Question

I have a Perl script which reads three files and writes new files after reading each one of them. Everything is one thread.

In this script, I open and work with three text files and store the contents in a hash. The files are large (close to 3 MB).

I am using a loop to go through each of the files (open -> read -> Do some action (hash table) -> close)

I am noticing that the whenever I am scanning through the first file, the Perl terminal window in my Cygwin shell gets stuck. The moment I hit the enter key I can see the script process the rest of the files without any issues.

It's very odd as there is no read from STDIN in my script. Moreover, the same logic applies to all the three files as everything is in the same loop.

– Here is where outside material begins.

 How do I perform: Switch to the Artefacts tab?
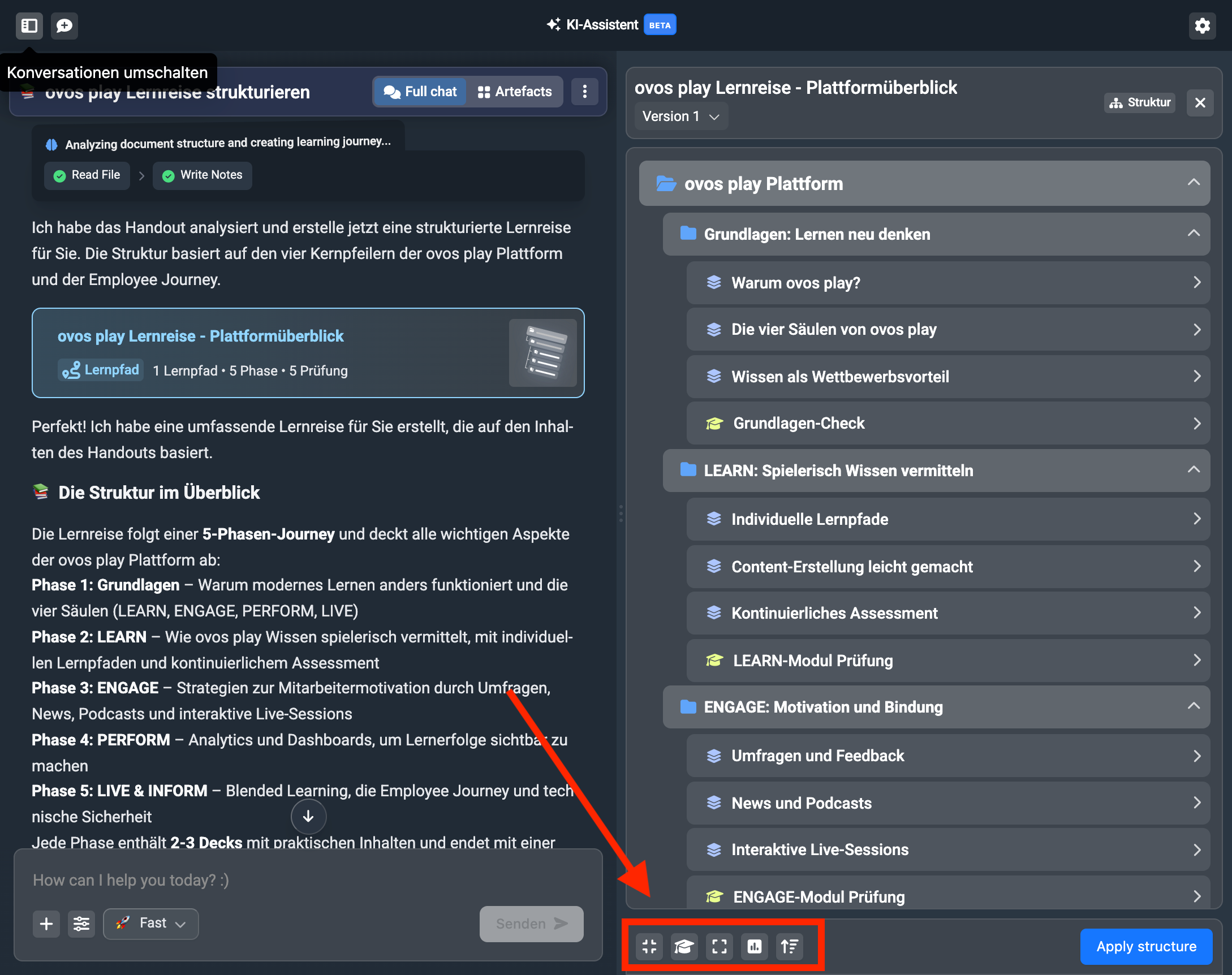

Has anyone here faced a similar issue? Does this usually happen when dealing with large files or big hashes?

I can't post the script here, but there is not much in it to post anyway. Could this just be a problem in my Cygwin shell?

If this problem does not go away, how can I circumvent it? Like providing the enter input when the script is in progress? More importantly, how can I debug such a problem?

sub read_set
{
@lines_in_set = ();
push @lines_in_set , $_[0];
while (<INPUT_FILE>) 
    {   $line = $_;
          chomp($line);
          if ($line=~ /ENDNEWTYPE/i or $line =~ /ENDSYNTYPE/ or eof())
          {
          push @lines_in_set , $line;
          last;
          }
          else 
          {
          push @lines_in_set , $line;       
          }
    }
    return @lines_in_set;
}

--------> I think i found the problem :- or eof() call was ensuring that the script would be stuck !! Somehow happening only at the first time. I have no idea why though

Was it helpful?

Solution

The eof() call is the problem. See perldoc -f eof.

eof with empty parentheses refers to the pseudo file accessed via while (<>), which consists of either all the files named in @ARGV, or to STDIN if there are none.

And in particular:

Note that this function actually reads a character and then "ungetc"s it, so isn't useful in an interactive context.

But your loop reads from another handle, one called INPUT_FILE.

It would make more sense to call eof(INPUT_FILE). But even that probably isn't necessary; your outer loop will terminate when it reaches the end of INPUT_FILE.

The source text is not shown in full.